*Tarefas a resolver:*
#1 No excerto sobre o contrato de arrendamento, qual foi o prazo concedido para a realização das obras preconizadas pelos Serviços Municipais?
#2 Prolongue, por favor, o excerto sobre o contrato de arrendamento a partir do ponto em que termina.

1). Antes de avançarmos com a resposta às questões enunciadas, respigamos a fundamentação de facto da sentença recorrida.
Assim, foram ali considerados como factos provados os seguintes enunciados (transcrição):
“1.º) O Requerido BB é dono e legitimo proprietário do prédio urbano composto por ... e três andares, sito na Rua ..., freguesia ..., inscrito na Matriz predial urbana sob o artigo ...9.
2.º) Por contrato de arrendamento, celebrado a ../../1988, foi o ... do referido prédio dado em arrendamento à Requerente AA.
3.º) Consta do artigo 5.º do contrato de Arrendamento o seguinte: “Sendo a passagem para os andares superiores feita através do ... arrendado, não poderá a arrendatária impedir por qualquer modo esse acesso, podendo a mesma colocar, a expensas suas, uma vedação que torne essa passagem independente”.
4.º) A 21 de Março de 2023, e através do requerimento com o nº E/18515/2023ª, a requerente solicitou a realização de diligência de verificação de segurança e salubridade do prédio dado de arrendamento, pelos serviços competentes da Câmara Municipal ....
5.º) Efetuada a diligência, no dia 23/06/2023, a Câmara ... elaborou auto de vistoria que consta de fls. 4v-8 e que aqui se dá por integralmente reproduzido para todos os efeitos legais, onde preconizou a necessidade de realização dos trabalhos seguintes: i. Verificação de pontos de infiltração e respetiva correção; ii. Substituição dos elementos afetados pela humidade (focos de iluminação, rodapés, pavimentos, tetos, armários, vãos e caixilharias interiores); iii. Pintura do teto e paredes afetados; iv. Limpeza final da obra.
6.º) O prazo concedido para realização das obras preconizadas pelos Serviços Municipais foi de 120 dias.

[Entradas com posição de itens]
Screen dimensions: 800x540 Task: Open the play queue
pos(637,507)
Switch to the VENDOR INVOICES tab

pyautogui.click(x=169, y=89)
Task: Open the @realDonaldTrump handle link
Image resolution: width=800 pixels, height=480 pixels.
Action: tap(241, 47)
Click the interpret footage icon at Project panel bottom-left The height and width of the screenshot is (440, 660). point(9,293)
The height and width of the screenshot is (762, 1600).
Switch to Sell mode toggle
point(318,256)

*Respostas por ordem:*
#1 O prazo concedido foi de 120 dias.

#2
7.º) Apesar de ter participado neste procedimento da Câmara Municipal, de ter sido devidamente notificado para os seus termos e para os termos da Decisão tomada, o senhorio não realizou qualquer tipo de obras, as apontadas pelos Serviços Camarários ou quaisquer outras obras de manutenção.
8.º) Foram retirados elementos da cobertura do edifício onde se situa a fração locada, o que permitia a entrada de água no edifício.
9.º) Foram abertas janelas e as portas dos pisos superiores, o que causou a entrada de água/infiltrações.
10.º) Em janeiro de 2024, o interior do edifício colapsou e desabou, conforme Relatório de ocorrência da Proteção Civil ..., estando os elementos de construção caídos do pavimento superior para o ... do lado lateral direito.
11.º) O que impede a requerente de usar e fruir do imóvel locado.
12.º) Em meados de janeiro de 2023 surgiu a possibilidade ao Requerido de arrendar os pisos superiores a um interessado.
13.º) Em 21/03/2024, a requerente intimou o requerido para, além do mais, corrigir as deficiências do prédio que têm vindo a colocar a segurança das pessoas e bens do estabelecimento comercial.
14.º) Na pendência da ação foi realizada vistoria da Câmara Municipal ..., cujo auto consta de fls. 33 e ss., e que aqui se dá por integralmente reproduzido para todos os efeitos legais, o qual conclui pela necessidade de realização de obras no locado, e de impossibilidade de fruição do mesmo no estado atual.”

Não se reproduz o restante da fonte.